## What you will do:
Print the lines in the listing below that fall between the line with "You are a GUI" and the line with "Open the chat", those two lines included, exactly as they stand and with nothing else.

## Given entries:
——
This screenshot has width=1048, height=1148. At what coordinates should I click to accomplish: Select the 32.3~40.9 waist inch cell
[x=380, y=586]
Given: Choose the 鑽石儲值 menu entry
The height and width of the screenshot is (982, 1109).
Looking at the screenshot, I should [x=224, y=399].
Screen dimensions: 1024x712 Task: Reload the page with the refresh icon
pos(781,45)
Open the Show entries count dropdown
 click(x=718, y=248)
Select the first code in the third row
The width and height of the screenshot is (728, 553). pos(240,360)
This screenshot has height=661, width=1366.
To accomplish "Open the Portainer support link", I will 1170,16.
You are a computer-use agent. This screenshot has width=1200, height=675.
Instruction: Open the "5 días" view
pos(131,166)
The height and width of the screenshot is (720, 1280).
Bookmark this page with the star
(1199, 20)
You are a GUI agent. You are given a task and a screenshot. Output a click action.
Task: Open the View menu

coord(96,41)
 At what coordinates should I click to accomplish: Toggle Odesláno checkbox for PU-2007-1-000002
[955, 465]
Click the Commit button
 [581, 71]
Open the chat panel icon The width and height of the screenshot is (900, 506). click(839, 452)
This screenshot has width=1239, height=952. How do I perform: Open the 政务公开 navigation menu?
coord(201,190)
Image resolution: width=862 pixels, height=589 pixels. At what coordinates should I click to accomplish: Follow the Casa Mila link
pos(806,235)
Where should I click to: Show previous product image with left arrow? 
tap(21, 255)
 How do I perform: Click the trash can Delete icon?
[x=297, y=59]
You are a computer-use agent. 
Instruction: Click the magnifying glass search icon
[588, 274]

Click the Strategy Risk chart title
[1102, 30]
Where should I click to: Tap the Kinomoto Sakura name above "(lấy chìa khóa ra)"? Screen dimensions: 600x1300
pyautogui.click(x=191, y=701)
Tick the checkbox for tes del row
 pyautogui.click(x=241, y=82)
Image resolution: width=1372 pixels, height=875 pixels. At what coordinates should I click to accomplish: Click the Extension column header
——
## Exercise response:
You are a GUI agent. You are given a task and a screenshot. Output a click action.
Task: Open the View menu

coord(96,41)
 At what coordinates should I click to accomplish: Toggle Odesláno checkbox for PU-2007-1-000002
[955, 465]
Click the Commit button
 [581, 71]
Open the chat panel icon The width and height of the screenshot is (900, 506). click(839, 452)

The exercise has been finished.